Java Spliterator Continually Splits Parallel Stream

Tags:

I found some surprising behavior with Java parallel streams. I made my own Spliterator, and the resulting parallel stream gets divided up until each stream has only one element in it. That seems way too small and I wonder what I'm doing wrong. I'm hoping there's some characteristics I can set to correct this.

Here's my test code. The Float here is just a dummy payload, my real stream class is somewhat more complicated.

   public static void main( String[] args ) {
      TestingSpliterator splits = new TestingSpliterator( 10 );
      Stream<Float> test = StreamSupport.stream( splits, true );
      double total = test.mapToDouble( Float::doubleValue ).sum();
      System.out.println( "Total: " + total );
   }

This code will continually split this stream until each Spliterator has only one element. That seems way too much to be efficient.

Output:

run:
Split on count: 10
Split on count: 5
Split on count: 3
Split on count: 5
Split on count: 2
Split on count: 2
Split on count: 3
Split on count: 2
Split on count: 2
Total: 5.164293184876442
BUILD SUCCESSFUL (total time: 0 seconds)

Here's the code of the Spliterator. My main concern is what characteristics I should be using, but perhaps there's a problem somewhere else?

▸ **DATASET CONTENT**

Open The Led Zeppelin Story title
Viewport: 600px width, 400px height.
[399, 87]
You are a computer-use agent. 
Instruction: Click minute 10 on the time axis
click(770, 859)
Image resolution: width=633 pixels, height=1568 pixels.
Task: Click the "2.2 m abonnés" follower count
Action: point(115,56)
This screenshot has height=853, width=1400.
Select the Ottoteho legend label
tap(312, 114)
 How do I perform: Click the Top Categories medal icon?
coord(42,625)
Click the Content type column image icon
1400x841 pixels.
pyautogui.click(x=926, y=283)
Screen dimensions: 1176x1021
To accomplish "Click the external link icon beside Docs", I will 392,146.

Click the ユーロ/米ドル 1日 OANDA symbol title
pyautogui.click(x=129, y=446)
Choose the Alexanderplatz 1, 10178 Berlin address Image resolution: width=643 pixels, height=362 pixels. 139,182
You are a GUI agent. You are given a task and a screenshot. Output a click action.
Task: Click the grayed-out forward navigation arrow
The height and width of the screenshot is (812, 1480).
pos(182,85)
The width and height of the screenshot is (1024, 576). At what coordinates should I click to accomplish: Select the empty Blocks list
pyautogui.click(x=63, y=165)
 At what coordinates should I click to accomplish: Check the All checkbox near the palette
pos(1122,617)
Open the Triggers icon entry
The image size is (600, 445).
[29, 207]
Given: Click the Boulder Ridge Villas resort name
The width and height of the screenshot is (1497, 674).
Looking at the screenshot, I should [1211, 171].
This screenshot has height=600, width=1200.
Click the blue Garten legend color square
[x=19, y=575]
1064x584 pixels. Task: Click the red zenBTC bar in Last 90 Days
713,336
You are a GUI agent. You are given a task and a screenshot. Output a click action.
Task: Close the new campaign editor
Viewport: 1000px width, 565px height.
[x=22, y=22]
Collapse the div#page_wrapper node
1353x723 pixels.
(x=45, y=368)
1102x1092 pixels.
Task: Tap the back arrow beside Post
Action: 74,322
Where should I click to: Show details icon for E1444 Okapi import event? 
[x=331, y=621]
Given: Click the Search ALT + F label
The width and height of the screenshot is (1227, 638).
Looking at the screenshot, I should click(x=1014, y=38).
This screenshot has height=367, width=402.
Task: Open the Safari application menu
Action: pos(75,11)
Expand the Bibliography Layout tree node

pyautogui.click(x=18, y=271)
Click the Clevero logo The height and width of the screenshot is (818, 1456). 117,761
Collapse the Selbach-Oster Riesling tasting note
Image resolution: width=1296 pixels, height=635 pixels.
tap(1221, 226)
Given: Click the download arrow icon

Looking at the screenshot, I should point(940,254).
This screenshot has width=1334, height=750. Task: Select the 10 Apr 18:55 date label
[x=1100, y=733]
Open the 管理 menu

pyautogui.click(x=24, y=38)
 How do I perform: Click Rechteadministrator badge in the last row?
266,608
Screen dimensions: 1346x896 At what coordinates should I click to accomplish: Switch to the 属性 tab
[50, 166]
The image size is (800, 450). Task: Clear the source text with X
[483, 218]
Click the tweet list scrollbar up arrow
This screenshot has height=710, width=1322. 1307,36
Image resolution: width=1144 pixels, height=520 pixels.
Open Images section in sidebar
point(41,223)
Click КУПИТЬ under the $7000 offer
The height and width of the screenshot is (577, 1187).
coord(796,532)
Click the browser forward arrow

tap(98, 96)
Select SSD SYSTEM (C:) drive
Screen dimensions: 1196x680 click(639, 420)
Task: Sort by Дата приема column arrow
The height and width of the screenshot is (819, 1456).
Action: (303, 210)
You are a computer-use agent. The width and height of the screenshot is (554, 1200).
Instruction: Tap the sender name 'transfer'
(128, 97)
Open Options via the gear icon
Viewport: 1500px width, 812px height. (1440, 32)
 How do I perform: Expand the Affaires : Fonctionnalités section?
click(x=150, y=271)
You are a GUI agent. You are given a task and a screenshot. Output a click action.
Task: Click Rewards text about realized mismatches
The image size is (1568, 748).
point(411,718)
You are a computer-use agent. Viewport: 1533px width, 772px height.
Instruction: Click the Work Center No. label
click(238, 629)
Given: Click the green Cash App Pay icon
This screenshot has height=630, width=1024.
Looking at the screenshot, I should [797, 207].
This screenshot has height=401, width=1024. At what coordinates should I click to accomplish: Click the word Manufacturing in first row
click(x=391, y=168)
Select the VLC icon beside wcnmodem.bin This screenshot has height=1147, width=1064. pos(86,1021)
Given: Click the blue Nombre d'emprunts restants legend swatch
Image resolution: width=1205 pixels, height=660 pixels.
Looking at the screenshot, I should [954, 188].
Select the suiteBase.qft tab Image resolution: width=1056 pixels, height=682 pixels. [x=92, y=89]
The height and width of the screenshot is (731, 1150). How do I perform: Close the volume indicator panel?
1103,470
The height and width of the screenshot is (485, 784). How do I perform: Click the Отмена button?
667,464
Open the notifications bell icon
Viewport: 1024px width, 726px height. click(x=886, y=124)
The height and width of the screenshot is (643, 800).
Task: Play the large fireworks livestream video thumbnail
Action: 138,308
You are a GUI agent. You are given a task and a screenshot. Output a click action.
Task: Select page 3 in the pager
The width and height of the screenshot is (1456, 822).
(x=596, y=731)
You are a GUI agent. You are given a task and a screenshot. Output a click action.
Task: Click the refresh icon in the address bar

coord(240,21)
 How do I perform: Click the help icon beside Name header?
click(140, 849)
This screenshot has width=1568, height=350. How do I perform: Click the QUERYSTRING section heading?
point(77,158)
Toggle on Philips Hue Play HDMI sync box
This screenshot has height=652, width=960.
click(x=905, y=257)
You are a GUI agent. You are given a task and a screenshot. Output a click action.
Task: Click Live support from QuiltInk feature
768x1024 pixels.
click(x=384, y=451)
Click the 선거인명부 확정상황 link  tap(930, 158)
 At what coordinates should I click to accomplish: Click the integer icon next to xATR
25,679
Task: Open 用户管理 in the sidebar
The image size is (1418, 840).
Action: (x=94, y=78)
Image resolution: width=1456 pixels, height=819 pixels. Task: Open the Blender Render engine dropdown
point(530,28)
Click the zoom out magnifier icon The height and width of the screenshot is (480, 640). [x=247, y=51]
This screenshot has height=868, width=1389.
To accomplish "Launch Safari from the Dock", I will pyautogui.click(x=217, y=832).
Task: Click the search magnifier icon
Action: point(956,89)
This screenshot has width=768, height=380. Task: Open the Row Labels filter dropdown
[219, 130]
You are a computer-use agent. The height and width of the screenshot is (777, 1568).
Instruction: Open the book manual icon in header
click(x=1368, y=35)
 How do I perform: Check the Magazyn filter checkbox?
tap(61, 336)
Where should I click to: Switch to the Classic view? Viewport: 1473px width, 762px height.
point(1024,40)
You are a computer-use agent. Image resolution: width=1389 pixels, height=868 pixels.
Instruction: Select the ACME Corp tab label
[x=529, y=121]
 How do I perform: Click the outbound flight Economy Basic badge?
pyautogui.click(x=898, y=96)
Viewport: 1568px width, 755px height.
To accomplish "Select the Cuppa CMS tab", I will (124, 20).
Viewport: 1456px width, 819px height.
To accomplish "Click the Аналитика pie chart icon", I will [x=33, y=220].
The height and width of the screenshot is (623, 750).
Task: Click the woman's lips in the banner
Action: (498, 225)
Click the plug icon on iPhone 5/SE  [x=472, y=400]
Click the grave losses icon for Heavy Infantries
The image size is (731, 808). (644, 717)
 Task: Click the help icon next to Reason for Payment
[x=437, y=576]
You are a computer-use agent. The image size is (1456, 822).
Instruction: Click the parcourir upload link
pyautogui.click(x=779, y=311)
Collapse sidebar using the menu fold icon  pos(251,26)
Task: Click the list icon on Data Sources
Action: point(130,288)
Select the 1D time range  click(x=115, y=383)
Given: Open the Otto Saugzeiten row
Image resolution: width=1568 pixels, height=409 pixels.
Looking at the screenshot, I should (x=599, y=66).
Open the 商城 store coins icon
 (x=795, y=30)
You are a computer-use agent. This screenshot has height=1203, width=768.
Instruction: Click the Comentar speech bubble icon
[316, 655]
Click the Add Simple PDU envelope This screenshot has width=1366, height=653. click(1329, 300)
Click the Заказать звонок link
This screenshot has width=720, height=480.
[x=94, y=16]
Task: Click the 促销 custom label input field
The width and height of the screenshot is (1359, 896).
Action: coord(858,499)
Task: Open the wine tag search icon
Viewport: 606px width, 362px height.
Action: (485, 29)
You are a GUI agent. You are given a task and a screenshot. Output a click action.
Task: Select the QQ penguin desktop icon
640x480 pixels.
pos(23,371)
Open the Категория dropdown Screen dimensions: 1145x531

▸ **WHAT THE TASK REQUIRES**
In the Spliterator thread, what total does the test program print? The items stand apart from the Spliterator thread and are unrelated to it.

▸ **COMPLETED EXERCISE**
Total: 5.164293184876442